Base Foundation Models Flashcards
AWS Bedrock Base foundation models (14 cards)
What factors should you consider when choosing a foundation model?
Model types, performance requirements, capabilities, constraints, compliance, customization levels, inference levels, licensing agreements, context window size, latency, and whether the model is multimodal.
What is Amazon Titan?
A high-performing foundation model from AWS capable of handling text, images, and multimodal tasks via Amazon Bedrock API. It can also be fine-tuned with your own data.
What are the primary use cases for Amazon Titan, Llama-2, Claude, and Stability AI?
Amazon Titan: Content creation, classification, education
Llama-2: Text generation, customer service
Claude: Analysis, forecasting, document comparison
Stability AI: Image creation for advertising, media, and more
Why is the number of input tokens significant for a foundation model?
Models with higher token limits can handle larger context windows, making them better suited for tasks like analyzing large code bases or books.
Which model is most cost-effective for 1,000 tokens, and why is pricing important?
Amazon Titan Text Express is the cheapest, followed by Llama-2 and Claude. Pricing is crucial because more expensive models may provide better answers but might not always justify the cost for your needs.
What are multimodal capabilities in foundation models?
Multimodal models can process multiple types of inputs (e.g., audio, text, video) and generate various outputs (e.g., images, audio, video, text) simultaneously
What is Amazon Bedrock used for?
Amazon Bedrock provides API access to foundation models, including Amazon Titan, enabling easy integration and use of these models in applications.
What makes smaller foundation models more cost-effective?
Smaller models are usually less expensive because they consume fewer resources but may have limited knowledge and capabilities compared to larger models.
What are some considerations when using Claude for large input data?
Claude has a token limit of 200K, allowing it to handle larger context windows. This makes it useful for processing large codebases or entire books.
Why is testing essential when choosing a foundation model?
Testing helps determine how well a model fits specific requirements, such as input handling, accuracy, latency, and cost-effectiveness.
Which foundation model is specialized in image generation?
Stability AI’s Stable Diffusion is specialized in image generation, often used for advertising and media.

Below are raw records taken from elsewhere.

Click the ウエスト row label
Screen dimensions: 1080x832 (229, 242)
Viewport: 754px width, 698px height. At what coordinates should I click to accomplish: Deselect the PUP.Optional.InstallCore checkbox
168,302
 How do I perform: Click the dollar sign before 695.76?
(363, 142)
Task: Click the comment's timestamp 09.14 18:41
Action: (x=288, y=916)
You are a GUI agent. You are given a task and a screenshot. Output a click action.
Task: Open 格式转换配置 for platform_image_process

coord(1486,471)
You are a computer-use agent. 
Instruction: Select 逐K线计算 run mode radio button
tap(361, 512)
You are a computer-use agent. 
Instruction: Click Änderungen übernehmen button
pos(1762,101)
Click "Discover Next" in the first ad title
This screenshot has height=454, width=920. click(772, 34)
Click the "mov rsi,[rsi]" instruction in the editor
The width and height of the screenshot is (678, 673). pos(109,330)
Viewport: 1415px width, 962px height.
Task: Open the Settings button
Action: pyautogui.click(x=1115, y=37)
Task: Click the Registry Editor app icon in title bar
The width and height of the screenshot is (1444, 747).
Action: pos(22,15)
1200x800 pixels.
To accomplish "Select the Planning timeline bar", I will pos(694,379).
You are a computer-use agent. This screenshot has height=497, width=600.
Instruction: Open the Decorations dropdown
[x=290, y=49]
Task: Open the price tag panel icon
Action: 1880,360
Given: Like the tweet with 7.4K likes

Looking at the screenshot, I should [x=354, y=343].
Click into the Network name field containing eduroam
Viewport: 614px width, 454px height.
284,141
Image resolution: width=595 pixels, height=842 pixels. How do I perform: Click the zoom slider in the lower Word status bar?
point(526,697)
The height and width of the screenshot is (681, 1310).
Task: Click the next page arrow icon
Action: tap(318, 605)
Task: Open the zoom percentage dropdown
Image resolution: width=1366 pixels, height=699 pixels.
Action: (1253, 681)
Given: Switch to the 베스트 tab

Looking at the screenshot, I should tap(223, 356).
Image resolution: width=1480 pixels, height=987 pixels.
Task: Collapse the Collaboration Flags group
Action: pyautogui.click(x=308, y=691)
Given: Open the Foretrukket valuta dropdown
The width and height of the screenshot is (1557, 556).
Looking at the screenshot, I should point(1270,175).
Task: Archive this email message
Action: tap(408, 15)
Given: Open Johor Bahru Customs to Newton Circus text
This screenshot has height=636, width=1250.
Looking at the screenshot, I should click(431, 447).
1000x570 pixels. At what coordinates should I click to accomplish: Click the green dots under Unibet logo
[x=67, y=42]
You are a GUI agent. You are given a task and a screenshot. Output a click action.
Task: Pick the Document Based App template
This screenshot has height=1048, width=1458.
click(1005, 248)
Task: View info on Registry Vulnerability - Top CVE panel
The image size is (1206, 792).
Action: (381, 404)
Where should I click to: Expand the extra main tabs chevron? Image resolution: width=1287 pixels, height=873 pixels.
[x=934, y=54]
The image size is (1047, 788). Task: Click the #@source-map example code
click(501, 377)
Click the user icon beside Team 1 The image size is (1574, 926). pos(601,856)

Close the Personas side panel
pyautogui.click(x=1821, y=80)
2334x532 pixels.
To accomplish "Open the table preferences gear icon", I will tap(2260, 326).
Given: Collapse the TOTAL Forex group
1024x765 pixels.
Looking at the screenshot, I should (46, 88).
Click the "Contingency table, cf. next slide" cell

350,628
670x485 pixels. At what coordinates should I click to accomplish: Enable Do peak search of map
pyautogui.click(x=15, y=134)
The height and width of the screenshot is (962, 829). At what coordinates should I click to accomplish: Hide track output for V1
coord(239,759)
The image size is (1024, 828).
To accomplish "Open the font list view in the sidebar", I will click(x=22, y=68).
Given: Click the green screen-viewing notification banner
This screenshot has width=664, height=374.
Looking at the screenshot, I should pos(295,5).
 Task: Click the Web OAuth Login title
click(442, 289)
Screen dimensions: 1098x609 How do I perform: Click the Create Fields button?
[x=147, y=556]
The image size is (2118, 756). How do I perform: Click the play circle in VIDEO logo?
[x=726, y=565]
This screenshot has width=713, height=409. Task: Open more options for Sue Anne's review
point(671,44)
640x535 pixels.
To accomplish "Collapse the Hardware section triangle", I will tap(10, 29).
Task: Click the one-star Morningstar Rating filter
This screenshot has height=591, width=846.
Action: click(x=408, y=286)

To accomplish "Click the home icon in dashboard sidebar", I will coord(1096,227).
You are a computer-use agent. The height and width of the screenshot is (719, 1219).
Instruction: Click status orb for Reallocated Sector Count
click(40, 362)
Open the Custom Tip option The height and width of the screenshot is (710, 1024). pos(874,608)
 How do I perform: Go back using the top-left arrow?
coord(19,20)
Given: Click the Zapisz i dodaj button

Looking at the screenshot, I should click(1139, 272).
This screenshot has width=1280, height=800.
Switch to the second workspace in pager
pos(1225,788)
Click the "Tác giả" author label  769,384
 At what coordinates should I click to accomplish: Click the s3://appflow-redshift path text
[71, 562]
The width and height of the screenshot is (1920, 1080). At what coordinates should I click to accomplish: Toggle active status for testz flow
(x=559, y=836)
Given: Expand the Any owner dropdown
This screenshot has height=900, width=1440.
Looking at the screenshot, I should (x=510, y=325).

How do pricing differences impact the choice of foundation models?
Higher-priced models might provide more accurate or comprehensive answers, but cost-effective models can often meet specific needs without overspending.
What are some use cases for Llama-2?
Llama-2 is suited for tasks like text generation and customer service due to its ability to handle dialogue and large-scale tasks.
Why are context windows important in foundation models?
Context windows determine how much data can be sent to a model at once, impacting the model’s ability to process and respond to complex inputs effectively.